September last year while I was in North Carolina I was trying to decide whether I should go spend a year doing missions with YWAM or do the World Race. I felt like God wanted me to do the World Race but I wanted to do YWAM. The YWAM base that I applied for spent six months in Greece and six months in a country in the Middle East. I wanted to do it so bad. For those who don’t know, I’ve felt like the Lord has called me to serve refugees in the Middle East long term. And one of the reasons I didn’t want to do the World Race is that they didn’t plan on going to the Middle East this year. But the Lord made it abundantly clear He wanted me to go on the World Race so I chose that.
Then a day or two afterward I was still grieving the fact that I wasn’t going to the Middle East next year. As I was spending time with God, He told me that I would get to the Middle East. He didn’t say when or what country specifically but He said I would. I believed Him because He is faithful.
Fast forward to the end of our time in Kosovo and we were told that after Ukraine that we were tentatively set to go to Jordan afterward. It wasn’t originally set for our route but thanks to covid it was a country that we could get into. Pretty much everyone was excited to go, myself included. But I didn’t want to get too excited in case covid changed something.

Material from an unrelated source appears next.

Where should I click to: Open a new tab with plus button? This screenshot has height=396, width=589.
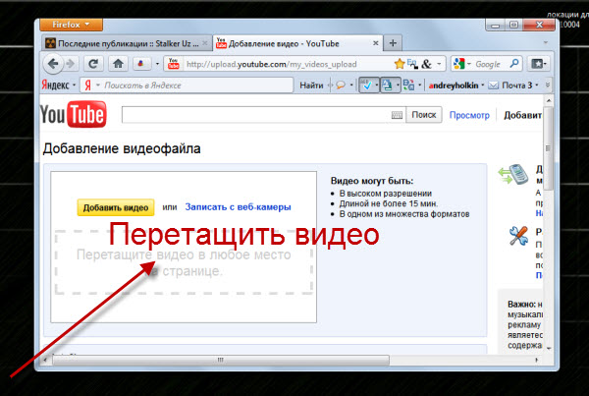[393, 43]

Then we got off the plane in Jordan on Thursday at about 1 a.m. As we were in line to go through customs it hit me. I’m in the Middle East. God kept his promise to me that I would get here someday and it was so much sooner than I expected. I wanted to cry tears of joy when that hit me but I didn’t because I was about to go through customs and I didn’t want to be crying there.

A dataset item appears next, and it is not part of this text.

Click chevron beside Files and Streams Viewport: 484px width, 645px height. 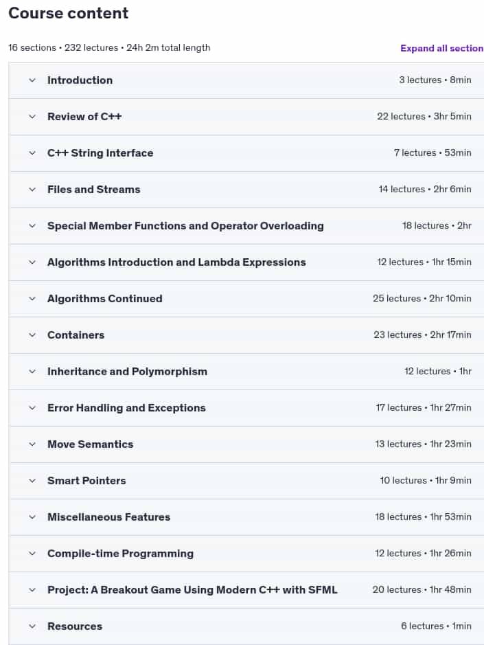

Then we got to the place we were staying at about 2:30 a.m. and I looked out our balcony and cried a little. Amman, the capital of Jordan, is beautiful. In my head, the song “Great is Thy Faithfulness” started playing.
Since then I’ve fallen in love with this place. The people are amazing, so nice and hospitable. I really want everyone I meet to just know and love Jesus. I’m sure that this month is going to be a hard month in a lot of ways but I think it will also be a very amazing time that I’ll get to have here.
“Your faithfulness continues through all generations; you established the earth, and it endures.” Psalm 119:90
Amen.
What a amazing journey you have been on! I believe God’s plans for you are going to be so much greater than you could imagine. It is wonderful that you hear God and obey His calling. There is no limit to what God can do. So many young people your age do not know God as you do and are not sure of their calling. You are in my prayers. Thank you for sharing I always look forward to hearing from you.
Love, Trish
Great is thy faithfulness is sooo appropriate. Kudos to you for holding on tight to God’s promise to you. Such an awesome story!